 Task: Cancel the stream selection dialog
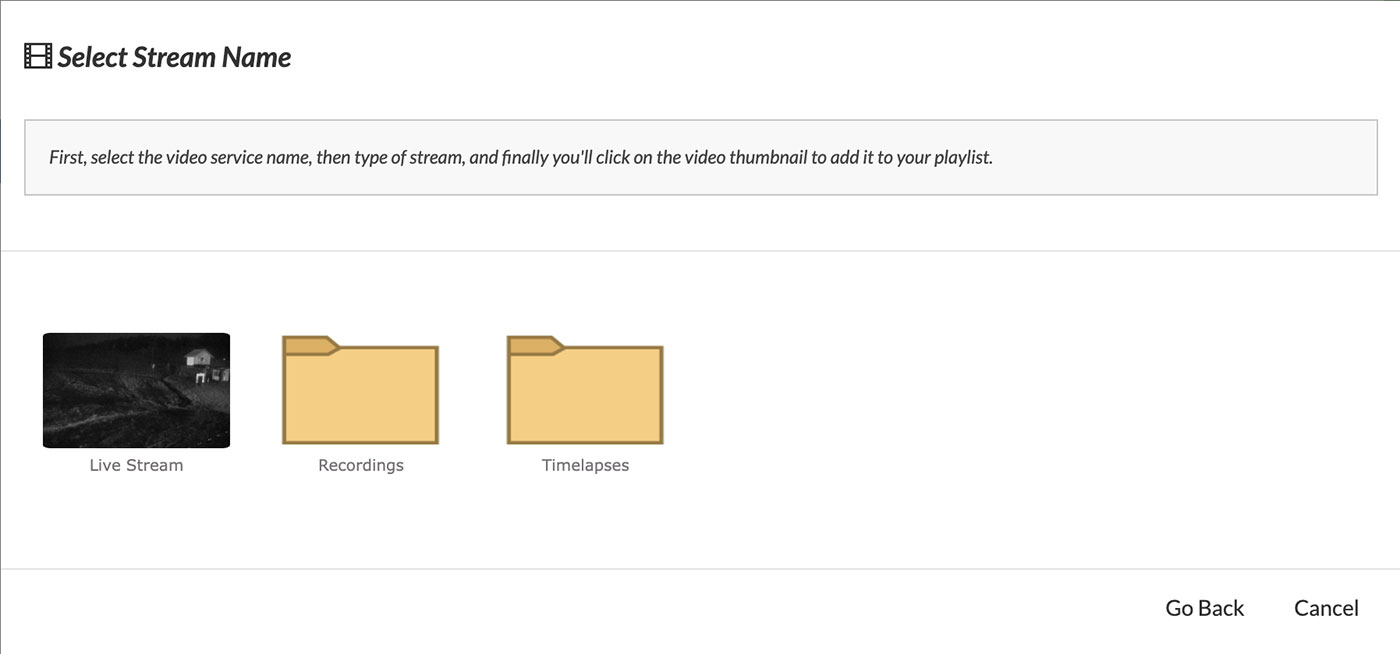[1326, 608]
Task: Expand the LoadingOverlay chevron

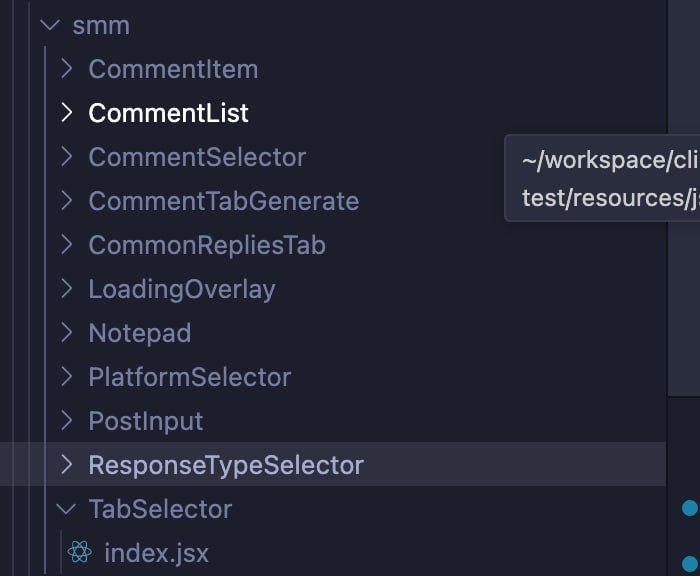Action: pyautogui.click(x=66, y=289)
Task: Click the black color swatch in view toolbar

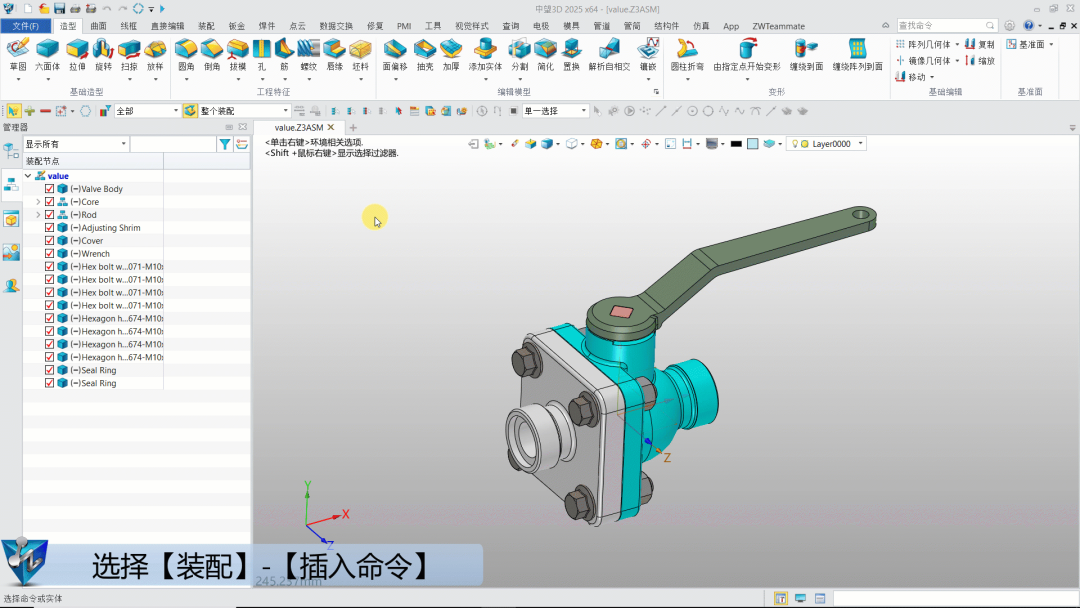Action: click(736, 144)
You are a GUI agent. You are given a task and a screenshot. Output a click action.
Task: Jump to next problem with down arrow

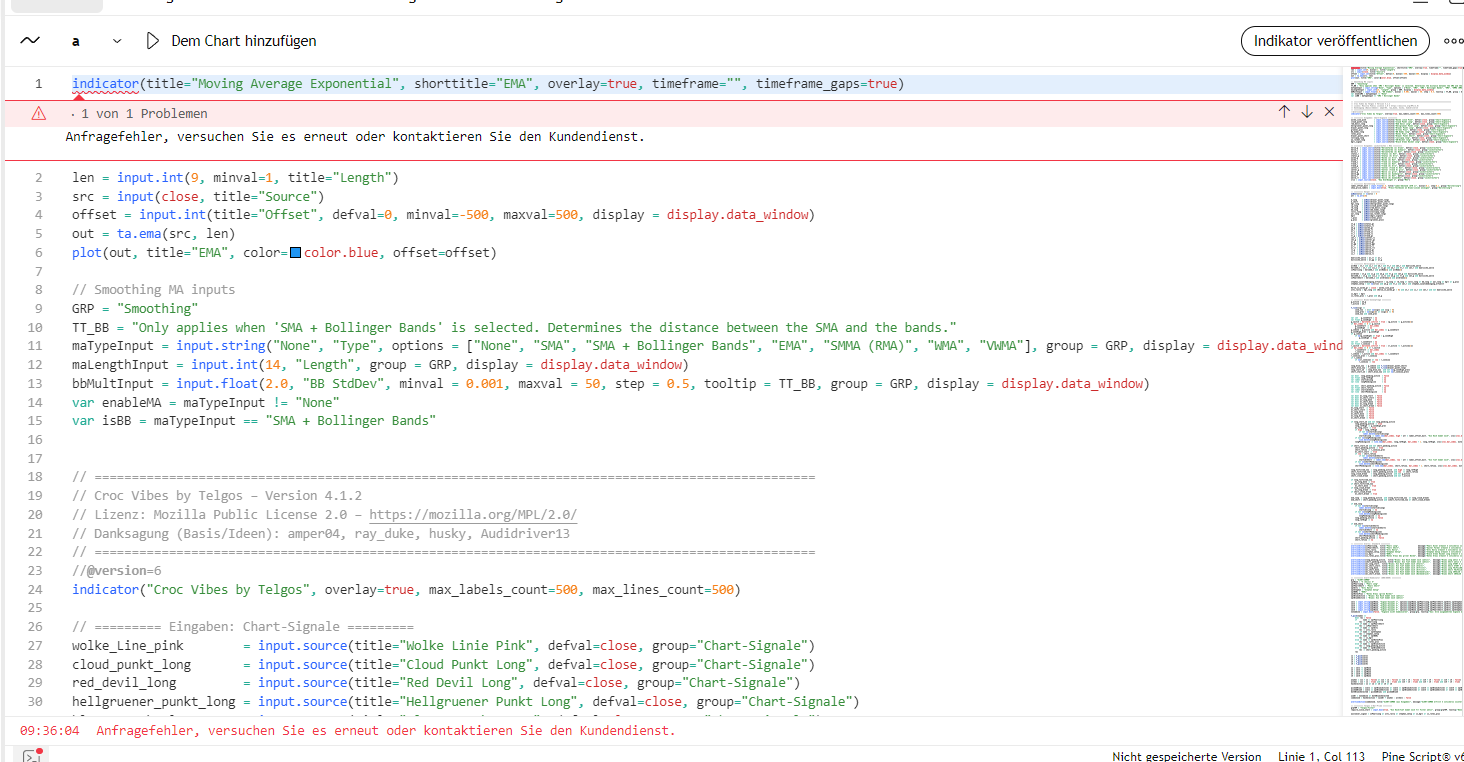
**********
### TASK INSTRUCTIONS
The expected output is every line from the line where "Task: Click the" appears to the final line of the material, unchanged and with no pictures.

### RESPONSE AREA
Task: Click the black color swatch in view toolbar

Action: click(736, 144)
You are a GUI agent. You are given a task and a screenshot. Output a click action.
Task: Jump to next problem with down arrow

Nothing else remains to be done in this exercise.